Records shown: Begin

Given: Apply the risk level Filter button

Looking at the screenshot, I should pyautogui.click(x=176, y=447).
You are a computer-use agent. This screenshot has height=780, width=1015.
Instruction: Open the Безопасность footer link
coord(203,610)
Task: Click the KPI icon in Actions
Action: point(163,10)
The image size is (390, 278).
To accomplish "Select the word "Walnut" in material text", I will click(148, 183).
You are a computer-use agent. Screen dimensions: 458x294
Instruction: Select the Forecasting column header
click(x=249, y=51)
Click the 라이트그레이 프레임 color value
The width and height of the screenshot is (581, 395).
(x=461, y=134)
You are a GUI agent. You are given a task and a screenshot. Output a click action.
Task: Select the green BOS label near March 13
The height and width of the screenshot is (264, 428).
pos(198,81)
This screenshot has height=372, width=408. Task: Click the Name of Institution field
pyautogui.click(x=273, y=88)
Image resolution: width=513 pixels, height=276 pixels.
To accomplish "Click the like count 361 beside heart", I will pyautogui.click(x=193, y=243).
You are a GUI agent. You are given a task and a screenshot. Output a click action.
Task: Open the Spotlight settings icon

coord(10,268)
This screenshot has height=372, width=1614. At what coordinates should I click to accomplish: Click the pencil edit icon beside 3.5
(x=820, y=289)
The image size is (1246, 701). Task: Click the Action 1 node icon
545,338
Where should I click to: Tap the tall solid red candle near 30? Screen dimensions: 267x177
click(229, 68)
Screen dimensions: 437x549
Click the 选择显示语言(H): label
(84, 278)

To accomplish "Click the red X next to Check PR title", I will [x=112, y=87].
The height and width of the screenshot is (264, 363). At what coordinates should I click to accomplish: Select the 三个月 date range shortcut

Records shown: End

Your task is to repeat the data exactly, with nothing left out.

Given: Apply the risk level Filter button

Looking at the screenshot, I should pyautogui.click(x=176, y=447).
You are a computer-use agent. This screenshot has height=780, width=1015.
Instruction: Open the Безопасность footer link
coord(203,610)
Task: Click the KPI icon in Actions
Action: point(163,10)
The image size is (390, 278).
To accomplish "Select the word "Walnut" in material text", I will click(148, 183).
You are a computer-use agent. Screen dimensions: 458x294
Instruction: Select the Forecasting column header
click(x=249, y=51)
Click the 라이트그레이 프레임 color value
The width and height of the screenshot is (581, 395).
(x=461, y=134)
You are a GUI agent. You are given a task and a screenshot. Output a click action.
Task: Select the green BOS label near March 13
The height and width of the screenshot is (264, 428).
pos(198,81)
This screenshot has height=372, width=408. Task: Click the Name of Institution field
pyautogui.click(x=273, y=88)
Image resolution: width=513 pixels, height=276 pixels.
To accomplish "Click the like count 361 beside heart", I will pyautogui.click(x=193, y=243).
You are a GUI agent. You are given a task and a screenshot. Output a click action.
Task: Open the Spotlight settings icon

coord(10,268)
This screenshot has height=372, width=1614. At what coordinates should I click to accomplish: Click the pencil edit icon beside 3.5
(x=820, y=289)
The image size is (1246, 701). Task: Click the Action 1 node icon
545,338
Where should I click to: Tap the tall solid red candle near 30? Screen dimensions: 267x177
click(229, 68)
Screen dimensions: 437x549
Click the 选择显示语言(H): label
(84, 278)

To accomplish "Click the red X next to Check PR title", I will [x=112, y=87].
The height and width of the screenshot is (264, 363). At what coordinates should I click to accomplish: Select the 三个月 date range shortcut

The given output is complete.